DATA SHOWN:
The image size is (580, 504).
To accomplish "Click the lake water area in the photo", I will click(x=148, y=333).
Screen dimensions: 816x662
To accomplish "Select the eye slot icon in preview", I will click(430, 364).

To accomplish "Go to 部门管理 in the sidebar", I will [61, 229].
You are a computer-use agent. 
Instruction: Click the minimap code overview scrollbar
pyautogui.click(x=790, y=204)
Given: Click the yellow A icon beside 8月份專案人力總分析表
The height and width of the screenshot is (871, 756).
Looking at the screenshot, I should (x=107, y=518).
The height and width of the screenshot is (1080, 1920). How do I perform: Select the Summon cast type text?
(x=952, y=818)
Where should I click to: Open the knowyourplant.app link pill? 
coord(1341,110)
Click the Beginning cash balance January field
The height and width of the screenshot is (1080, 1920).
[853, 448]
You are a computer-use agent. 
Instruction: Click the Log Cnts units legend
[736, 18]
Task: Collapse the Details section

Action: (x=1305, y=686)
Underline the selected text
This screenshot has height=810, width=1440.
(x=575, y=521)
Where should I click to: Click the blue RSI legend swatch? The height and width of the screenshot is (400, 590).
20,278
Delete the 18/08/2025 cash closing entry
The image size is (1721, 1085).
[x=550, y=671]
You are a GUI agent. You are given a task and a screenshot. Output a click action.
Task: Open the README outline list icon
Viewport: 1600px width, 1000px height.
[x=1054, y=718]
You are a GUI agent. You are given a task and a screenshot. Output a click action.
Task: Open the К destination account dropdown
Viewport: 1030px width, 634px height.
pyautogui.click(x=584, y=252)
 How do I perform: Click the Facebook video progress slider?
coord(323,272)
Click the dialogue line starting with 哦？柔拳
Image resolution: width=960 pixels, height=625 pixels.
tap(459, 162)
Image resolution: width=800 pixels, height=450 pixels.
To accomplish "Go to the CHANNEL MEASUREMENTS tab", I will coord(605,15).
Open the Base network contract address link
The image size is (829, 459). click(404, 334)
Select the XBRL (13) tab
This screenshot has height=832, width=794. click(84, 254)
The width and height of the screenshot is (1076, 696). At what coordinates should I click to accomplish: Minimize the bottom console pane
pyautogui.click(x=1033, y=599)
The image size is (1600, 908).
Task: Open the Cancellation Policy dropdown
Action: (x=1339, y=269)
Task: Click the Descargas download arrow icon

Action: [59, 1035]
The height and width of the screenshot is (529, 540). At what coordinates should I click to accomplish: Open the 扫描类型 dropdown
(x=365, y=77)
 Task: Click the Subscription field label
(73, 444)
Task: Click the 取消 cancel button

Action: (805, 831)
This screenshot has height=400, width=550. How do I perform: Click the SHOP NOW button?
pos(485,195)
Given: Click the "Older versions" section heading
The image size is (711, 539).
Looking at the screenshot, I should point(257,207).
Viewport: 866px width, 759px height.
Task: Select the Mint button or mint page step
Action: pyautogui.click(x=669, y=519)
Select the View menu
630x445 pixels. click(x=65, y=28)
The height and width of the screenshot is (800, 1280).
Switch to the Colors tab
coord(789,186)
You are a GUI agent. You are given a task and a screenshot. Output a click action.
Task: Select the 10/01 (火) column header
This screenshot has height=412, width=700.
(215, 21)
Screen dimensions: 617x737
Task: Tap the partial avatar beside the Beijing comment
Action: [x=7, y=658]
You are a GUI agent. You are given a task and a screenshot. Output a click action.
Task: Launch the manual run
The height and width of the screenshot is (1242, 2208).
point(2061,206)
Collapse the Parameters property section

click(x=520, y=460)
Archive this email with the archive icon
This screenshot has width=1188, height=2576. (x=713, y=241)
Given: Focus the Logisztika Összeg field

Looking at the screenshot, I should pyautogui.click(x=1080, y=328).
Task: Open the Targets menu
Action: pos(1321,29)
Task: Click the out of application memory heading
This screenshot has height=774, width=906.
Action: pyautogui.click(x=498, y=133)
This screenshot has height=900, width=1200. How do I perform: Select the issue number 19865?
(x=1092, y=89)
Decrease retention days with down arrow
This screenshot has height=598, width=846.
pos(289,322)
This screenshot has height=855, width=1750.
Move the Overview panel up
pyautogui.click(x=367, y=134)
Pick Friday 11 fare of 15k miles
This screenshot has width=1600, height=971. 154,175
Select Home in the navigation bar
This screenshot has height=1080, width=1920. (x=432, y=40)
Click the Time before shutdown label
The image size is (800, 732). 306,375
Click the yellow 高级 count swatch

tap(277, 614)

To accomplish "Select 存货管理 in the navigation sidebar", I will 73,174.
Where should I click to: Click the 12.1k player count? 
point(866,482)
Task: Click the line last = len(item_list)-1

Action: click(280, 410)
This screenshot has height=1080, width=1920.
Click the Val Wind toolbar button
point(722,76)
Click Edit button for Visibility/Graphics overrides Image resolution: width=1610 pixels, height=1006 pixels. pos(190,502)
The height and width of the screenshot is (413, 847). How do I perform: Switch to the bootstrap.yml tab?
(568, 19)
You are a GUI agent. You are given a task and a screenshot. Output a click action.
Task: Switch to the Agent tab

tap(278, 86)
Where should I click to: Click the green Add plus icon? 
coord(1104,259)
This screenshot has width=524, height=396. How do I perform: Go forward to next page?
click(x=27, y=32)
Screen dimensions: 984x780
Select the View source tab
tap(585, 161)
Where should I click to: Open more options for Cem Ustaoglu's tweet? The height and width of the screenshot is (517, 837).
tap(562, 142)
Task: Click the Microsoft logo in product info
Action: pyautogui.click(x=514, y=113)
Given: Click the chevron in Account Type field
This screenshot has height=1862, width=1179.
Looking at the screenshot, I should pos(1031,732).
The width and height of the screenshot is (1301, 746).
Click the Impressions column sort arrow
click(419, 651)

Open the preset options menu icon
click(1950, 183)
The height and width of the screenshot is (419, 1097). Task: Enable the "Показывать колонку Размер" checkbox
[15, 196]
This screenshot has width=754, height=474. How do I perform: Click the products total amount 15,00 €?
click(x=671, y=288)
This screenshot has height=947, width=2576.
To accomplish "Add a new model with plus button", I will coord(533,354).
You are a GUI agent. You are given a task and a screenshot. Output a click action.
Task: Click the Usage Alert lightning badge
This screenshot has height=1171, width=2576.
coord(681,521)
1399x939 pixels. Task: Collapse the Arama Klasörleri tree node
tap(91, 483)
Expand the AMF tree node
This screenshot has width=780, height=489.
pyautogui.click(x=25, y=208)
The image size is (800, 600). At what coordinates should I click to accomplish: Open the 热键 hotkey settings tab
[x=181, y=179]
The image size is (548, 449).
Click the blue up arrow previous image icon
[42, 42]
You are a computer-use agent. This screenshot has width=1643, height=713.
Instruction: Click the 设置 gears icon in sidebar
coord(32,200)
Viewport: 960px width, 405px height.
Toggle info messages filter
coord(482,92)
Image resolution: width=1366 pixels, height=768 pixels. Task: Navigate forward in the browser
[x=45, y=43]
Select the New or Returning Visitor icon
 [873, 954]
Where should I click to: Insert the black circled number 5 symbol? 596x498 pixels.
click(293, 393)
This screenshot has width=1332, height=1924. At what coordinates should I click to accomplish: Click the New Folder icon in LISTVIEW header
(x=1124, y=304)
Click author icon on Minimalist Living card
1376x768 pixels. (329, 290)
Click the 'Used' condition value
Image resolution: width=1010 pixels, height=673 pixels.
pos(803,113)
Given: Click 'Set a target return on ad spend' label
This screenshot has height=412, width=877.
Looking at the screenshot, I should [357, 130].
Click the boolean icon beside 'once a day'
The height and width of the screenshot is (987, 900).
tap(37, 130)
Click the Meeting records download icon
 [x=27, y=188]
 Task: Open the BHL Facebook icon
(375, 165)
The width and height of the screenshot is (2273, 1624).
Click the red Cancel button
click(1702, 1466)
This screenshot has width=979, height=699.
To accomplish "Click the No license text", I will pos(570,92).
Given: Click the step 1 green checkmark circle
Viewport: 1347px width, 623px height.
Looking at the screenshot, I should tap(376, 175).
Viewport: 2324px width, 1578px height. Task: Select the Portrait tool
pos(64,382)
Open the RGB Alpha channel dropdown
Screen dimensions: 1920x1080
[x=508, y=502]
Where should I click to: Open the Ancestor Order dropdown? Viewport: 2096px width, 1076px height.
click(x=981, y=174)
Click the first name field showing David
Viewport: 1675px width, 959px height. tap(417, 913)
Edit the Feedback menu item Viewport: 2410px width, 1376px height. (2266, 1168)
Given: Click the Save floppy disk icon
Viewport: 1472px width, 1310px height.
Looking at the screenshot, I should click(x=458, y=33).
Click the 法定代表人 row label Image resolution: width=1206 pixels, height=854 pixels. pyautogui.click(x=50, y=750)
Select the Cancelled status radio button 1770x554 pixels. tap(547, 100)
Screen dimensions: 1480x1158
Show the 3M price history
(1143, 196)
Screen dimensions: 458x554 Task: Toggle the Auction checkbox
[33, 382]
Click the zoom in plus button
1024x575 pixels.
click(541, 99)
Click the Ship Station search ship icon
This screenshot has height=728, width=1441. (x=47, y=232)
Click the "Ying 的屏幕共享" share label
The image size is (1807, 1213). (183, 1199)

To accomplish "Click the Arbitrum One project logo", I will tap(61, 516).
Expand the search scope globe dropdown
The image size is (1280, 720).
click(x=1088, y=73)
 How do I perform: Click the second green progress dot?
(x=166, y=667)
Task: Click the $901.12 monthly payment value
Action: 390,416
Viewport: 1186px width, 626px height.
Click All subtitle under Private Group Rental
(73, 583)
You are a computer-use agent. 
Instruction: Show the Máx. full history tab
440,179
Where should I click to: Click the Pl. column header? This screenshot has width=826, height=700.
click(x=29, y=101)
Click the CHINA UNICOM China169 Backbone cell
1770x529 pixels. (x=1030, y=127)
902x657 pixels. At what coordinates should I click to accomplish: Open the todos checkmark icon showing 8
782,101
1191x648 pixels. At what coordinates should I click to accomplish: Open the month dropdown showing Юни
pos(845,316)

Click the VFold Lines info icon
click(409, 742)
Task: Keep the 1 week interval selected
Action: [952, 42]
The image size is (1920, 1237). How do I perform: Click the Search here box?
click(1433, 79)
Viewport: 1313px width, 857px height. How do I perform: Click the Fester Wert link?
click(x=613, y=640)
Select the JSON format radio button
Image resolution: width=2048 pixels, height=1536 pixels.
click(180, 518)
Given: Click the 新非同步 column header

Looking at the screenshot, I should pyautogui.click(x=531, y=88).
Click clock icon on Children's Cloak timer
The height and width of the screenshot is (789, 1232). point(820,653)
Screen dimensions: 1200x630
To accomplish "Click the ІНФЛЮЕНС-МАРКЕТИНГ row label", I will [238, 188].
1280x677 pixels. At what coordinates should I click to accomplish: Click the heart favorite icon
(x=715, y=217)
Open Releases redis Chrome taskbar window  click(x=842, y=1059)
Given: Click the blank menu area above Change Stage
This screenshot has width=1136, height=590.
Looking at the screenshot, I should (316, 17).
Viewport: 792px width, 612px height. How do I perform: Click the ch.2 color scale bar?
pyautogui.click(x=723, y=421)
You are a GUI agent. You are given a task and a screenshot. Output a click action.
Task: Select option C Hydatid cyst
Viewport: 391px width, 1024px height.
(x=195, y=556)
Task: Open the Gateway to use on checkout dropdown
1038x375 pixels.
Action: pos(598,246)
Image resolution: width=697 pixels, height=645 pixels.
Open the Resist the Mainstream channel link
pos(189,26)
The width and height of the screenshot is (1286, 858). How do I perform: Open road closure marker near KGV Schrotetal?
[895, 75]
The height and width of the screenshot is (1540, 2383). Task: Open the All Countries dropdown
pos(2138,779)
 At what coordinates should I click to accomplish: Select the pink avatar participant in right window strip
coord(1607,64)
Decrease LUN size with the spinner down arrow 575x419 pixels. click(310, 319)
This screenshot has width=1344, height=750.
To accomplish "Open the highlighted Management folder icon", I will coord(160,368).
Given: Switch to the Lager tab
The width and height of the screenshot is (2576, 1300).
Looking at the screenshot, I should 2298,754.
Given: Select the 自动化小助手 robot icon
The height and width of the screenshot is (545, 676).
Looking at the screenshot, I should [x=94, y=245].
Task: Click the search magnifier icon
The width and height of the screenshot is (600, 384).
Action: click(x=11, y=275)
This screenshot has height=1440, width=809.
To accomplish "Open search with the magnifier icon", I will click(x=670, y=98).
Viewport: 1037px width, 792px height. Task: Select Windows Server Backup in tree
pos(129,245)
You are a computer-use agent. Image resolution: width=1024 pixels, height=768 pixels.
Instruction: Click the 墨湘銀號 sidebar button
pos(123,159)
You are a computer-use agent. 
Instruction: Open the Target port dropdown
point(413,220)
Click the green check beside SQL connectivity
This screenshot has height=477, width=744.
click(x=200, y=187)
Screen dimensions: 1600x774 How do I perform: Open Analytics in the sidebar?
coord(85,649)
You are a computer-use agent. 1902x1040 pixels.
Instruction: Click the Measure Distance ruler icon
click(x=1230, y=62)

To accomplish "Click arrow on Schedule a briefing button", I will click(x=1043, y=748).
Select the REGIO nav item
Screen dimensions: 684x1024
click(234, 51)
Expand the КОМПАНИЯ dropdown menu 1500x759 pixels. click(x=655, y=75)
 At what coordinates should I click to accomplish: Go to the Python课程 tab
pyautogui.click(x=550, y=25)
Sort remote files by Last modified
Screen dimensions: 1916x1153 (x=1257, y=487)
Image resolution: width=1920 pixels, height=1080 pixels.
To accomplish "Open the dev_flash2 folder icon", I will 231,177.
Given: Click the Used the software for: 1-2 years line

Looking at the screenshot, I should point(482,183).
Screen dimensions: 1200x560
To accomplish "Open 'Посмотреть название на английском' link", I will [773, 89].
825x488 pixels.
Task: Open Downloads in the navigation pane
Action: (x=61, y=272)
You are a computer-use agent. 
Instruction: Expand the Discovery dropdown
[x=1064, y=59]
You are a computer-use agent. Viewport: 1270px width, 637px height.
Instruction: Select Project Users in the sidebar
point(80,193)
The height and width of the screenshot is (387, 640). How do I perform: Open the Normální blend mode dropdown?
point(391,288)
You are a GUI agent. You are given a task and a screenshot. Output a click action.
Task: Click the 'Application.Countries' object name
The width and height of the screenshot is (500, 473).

SHORT PROBLEM: Please repeat only the stretch of data from the line containing "The image size is (800, 600)." through the line containing "click(293, 393)", substituting "button" for every "icon" and leaving everything else unchanged.

SOLVED PROBLEM:
The image size is (800, 600). At what coordinates should I click to accomplish: Open the 热键 hotkey settings tab
[x=181, y=179]
The image size is (548, 449).
Click the blue up arrow previous image button
[42, 42]
You are a computer-use agent. This screenshot has width=1643, height=713.
Instruction: Click the 设置 gears button in sidebar
coord(32,200)
Viewport: 960px width, 405px height.
Toggle info messages filter
coord(482,92)
Image resolution: width=1366 pixels, height=768 pixels. Task: Navigate forward in the browser
[x=45, y=43]
Select the New or Returning Visitor button
 [873, 954]
Where should I click to: Insert the black circled number 5 symbol? 596x498 pixels.
click(293, 393)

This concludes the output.